El discurso de que ahí va a haber un parque público es otro fraude, primero que la secretaria de Planeamiento de la Ciudad dijo que esta es una manera de incorporar la ciudad al río. Es un fraude, hay un millón de maneras de incorporar la ciudad al río sin privatizarla. Al contrario, cuando la privatizás le están sacando esa posibilidad a los habitantes de la Ciudad.  

M.H.: “El río incorporado a la Ciudad” me recuerda a cuando mis tíos me llevaban a bañarme al río en el Balneario municipal. 

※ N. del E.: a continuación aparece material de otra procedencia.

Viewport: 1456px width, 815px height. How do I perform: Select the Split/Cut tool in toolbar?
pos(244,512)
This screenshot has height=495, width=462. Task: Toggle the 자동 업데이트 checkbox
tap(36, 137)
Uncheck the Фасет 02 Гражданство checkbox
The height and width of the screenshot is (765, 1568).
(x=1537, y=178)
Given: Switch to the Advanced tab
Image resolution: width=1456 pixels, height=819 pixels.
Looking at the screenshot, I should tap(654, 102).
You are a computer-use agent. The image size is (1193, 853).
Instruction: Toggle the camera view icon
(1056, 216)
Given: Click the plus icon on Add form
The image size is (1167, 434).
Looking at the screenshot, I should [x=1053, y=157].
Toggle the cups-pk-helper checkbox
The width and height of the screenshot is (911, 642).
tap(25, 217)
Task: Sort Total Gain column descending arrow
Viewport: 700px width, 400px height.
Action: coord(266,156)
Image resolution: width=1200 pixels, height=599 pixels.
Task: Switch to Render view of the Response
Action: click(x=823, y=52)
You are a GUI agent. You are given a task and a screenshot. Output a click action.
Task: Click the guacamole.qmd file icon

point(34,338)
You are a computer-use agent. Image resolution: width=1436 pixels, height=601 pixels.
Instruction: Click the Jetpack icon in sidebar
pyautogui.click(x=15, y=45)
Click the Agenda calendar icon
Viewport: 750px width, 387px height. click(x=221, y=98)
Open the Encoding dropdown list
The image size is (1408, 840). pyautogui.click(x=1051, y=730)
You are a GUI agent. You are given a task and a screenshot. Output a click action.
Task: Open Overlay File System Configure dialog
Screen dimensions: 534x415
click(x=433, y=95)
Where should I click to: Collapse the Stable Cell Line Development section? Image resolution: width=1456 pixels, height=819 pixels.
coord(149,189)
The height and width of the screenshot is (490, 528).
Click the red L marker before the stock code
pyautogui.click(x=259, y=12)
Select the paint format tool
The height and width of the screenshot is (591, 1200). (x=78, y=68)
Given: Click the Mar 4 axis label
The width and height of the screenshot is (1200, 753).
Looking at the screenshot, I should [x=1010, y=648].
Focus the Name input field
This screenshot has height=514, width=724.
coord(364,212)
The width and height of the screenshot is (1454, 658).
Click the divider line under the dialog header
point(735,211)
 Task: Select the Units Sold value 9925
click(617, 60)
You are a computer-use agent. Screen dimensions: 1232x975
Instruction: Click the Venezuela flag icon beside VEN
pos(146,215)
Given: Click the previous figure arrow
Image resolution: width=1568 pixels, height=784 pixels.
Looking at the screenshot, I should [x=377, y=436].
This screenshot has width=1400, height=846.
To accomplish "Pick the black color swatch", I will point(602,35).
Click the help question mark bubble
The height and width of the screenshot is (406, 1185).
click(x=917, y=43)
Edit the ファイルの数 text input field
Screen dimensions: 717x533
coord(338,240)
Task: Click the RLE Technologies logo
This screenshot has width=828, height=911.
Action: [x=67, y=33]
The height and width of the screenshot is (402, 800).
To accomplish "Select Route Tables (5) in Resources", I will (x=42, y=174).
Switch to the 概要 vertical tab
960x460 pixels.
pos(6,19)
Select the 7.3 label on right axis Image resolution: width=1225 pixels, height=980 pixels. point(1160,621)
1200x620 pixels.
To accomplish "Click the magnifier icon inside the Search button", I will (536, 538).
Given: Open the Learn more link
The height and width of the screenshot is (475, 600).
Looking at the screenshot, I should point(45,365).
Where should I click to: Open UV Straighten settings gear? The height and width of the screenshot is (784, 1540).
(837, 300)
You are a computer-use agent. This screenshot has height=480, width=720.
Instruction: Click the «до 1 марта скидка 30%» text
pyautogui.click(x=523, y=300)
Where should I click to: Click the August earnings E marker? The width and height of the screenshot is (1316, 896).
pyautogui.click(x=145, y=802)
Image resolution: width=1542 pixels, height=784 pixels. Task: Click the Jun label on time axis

S.S.: Claro, la gente de la zona sur que tiene menos posibilidades de espacios verdes, porque le han privatizado hasta el Parque Interama, necesita esos espacios verdes de recreación. Fijate la poca cantidad de centros de práctica deportiva municipal que hay en la Ciudad. Porque hay una elite que paga la cuota del gimnasio privado.  

Este proceso de gentrificación, quitándole posibilidades a los sectores de trabajadores que viven en la Ciudad, expulsándolos, va creando esta idea de ciudad de elite, como diría el secretario de Planeamiento de Cacciatore: “Buenos Aires no es para todos”. La paradoja es que en el otro extremo de este proyecto está el Parque de la Memoria, donde se homenajea a quienes lucharon justamente contra esto que está haciendo este gobierno.